Chunking and abstraction. A well-named function call is a single chunk. total = computeOrderTotal(order) occupies one working-memory slot; the inlined ten lines that compute the total occupy several. This is the cognitive payoff of extraction — as long as the name lets the reader stop reading. If the reader must open the function to understand the call, extraction added a jump without removing a chunk (Ousterhout's "shallow module" again).

The stepdown rule. Clean Code's stepdown narrative — each function is followed by those one level of abstraction below it, so the file reads top-to-bottom like prose — is a direct application of chunking. The reader consumes the high-level story first (a few chunks), and descends only into the parts they care about. It works because it respects the ~4-chunk ceiling at every level.

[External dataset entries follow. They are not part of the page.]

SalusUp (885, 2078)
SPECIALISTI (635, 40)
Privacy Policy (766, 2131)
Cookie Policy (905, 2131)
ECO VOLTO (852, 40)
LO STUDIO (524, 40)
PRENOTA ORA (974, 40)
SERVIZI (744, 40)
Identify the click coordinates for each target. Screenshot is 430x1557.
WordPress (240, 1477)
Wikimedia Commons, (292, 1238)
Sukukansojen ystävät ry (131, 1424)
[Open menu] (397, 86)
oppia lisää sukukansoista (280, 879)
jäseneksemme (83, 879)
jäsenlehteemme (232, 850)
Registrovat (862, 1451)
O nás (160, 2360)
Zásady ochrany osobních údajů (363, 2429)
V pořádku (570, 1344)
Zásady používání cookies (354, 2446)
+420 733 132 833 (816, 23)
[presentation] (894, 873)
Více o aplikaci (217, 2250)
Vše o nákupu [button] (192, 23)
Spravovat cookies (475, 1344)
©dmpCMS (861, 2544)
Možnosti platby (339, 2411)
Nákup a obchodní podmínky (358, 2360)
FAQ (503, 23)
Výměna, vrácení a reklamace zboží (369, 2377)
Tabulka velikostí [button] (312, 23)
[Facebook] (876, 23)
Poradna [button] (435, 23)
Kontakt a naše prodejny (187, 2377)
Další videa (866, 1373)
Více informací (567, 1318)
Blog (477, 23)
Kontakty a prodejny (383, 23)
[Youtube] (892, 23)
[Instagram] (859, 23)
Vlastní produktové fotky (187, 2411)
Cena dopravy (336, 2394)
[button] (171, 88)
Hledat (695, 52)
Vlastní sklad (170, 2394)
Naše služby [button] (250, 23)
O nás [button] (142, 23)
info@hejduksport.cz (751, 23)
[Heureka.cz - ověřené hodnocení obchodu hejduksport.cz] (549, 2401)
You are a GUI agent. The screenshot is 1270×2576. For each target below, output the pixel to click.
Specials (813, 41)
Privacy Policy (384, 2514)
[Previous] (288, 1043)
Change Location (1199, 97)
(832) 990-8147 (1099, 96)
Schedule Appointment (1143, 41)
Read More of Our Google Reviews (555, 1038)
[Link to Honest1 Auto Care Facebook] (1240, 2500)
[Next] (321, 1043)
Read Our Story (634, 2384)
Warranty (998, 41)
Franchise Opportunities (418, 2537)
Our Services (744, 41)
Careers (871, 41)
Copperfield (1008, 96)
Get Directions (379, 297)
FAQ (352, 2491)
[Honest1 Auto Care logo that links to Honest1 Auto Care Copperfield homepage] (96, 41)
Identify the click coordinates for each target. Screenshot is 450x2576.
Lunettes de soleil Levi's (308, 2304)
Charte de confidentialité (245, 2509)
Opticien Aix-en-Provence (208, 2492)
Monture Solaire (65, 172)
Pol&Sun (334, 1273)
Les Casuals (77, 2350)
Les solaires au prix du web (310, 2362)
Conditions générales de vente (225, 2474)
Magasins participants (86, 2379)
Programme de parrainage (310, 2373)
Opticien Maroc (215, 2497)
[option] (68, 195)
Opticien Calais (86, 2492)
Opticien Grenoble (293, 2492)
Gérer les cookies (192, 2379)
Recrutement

flowchart TD A["placeOrder() — level 0 narrative"] --> B["validate(order)"] A --> C["charge(order)"] A --> D["fulfil(order)"] B --> B1["checkInventory() — level 1"] B --> B2["checkAddress()"] C --> C1["authorize()"] C --> C2["capture()"] D --> D1["pickAndPack()"] D --> D2["notify()"]

Where the science cuts against decomposition. Comprehension also has a jump cost. Each function boundary the reader must traverse to answer a question is a context switch — they lose the surrounding state. Empirical studies of program comprehension (e.g., work building on Letovsky's and von Mayrhauser's mental-model theories) show readers prefer locally complete code for understanding a single behavior. So decomposition helps when the reader needs the overview and hurts when they need the detail. The right granularity is the one that matches how the code is actually read.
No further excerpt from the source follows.